Stored data:
*** Begin section ***

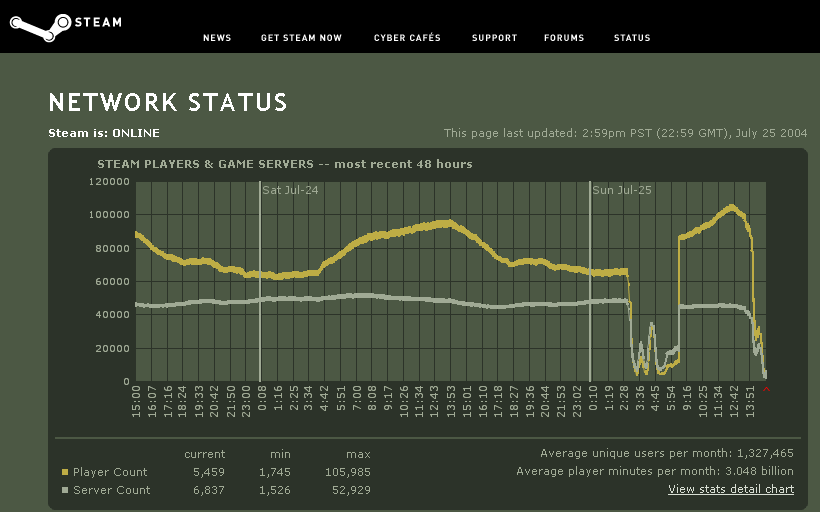The image size is (820, 512).
Task: Click the gray Server Count legend swatch
Action: pos(65,490)
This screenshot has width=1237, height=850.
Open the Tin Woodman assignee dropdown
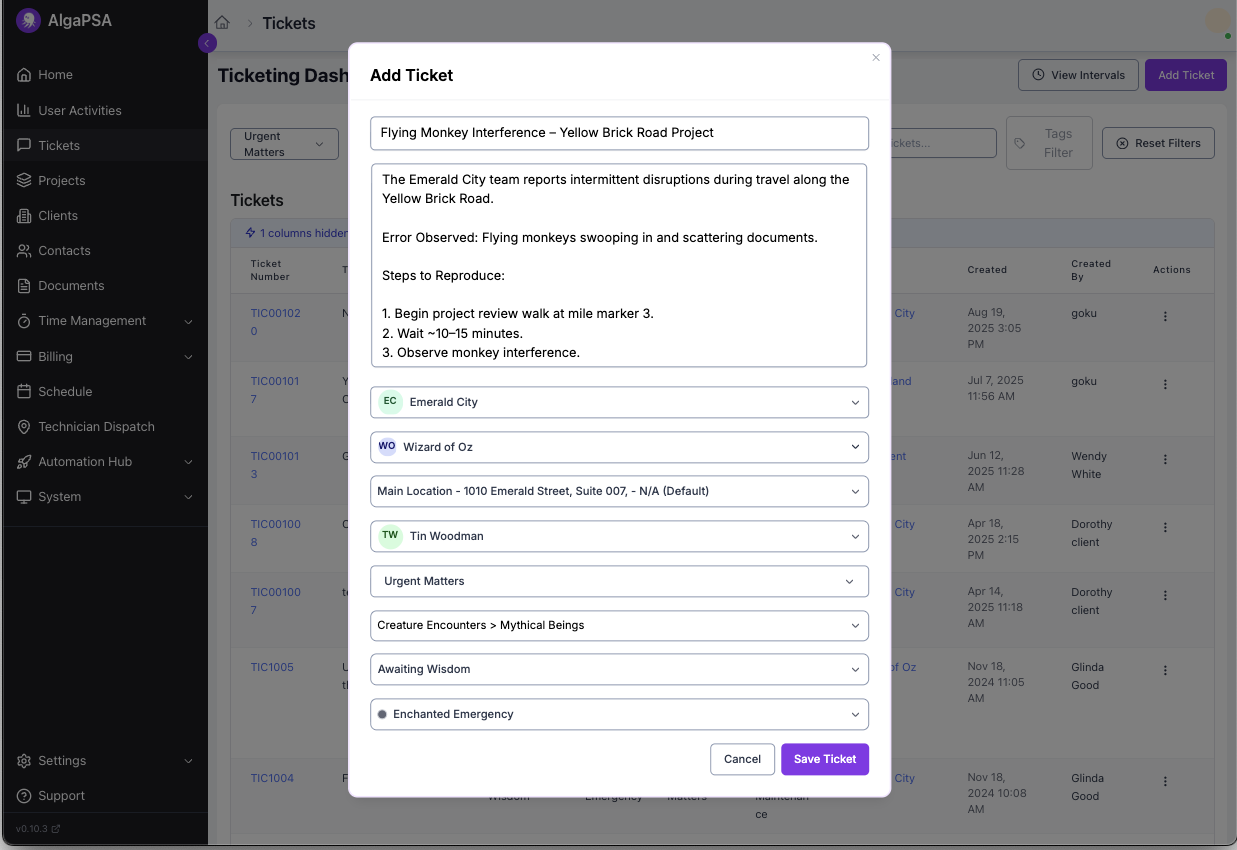pos(619,536)
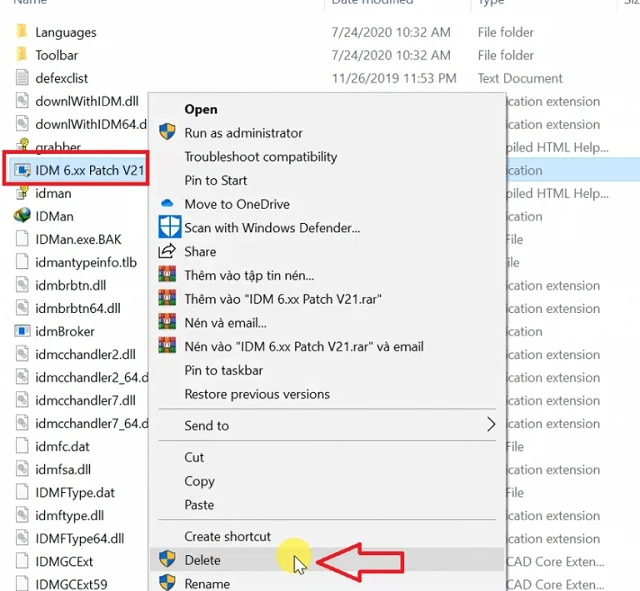The width and height of the screenshot is (640, 591).
Task: Select Pin to taskbar menu entry
Action: pyautogui.click(x=223, y=370)
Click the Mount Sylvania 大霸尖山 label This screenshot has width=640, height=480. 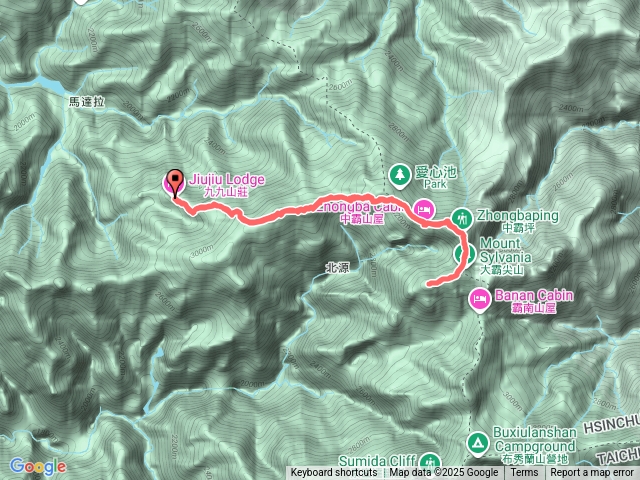click(505, 256)
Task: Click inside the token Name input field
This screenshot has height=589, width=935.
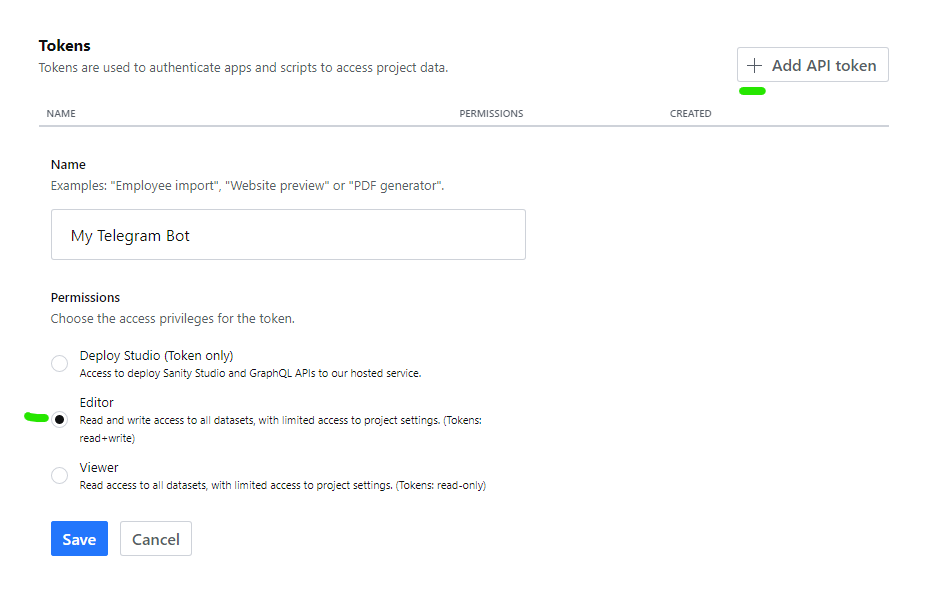Action: click(x=288, y=234)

*** End section ***

- [WHAT YOU NEED TO DO]
Restate, word for word, each line from the line containing "Task: Click inside the token Name input field" through the end of the entries above; the pictures are not part of the copy.

- [SOLUTION TO THE EXERCISE]
Task: Click inside the token Name input field
This screenshot has height=589, width=935.
Action: click(x=288, y=234)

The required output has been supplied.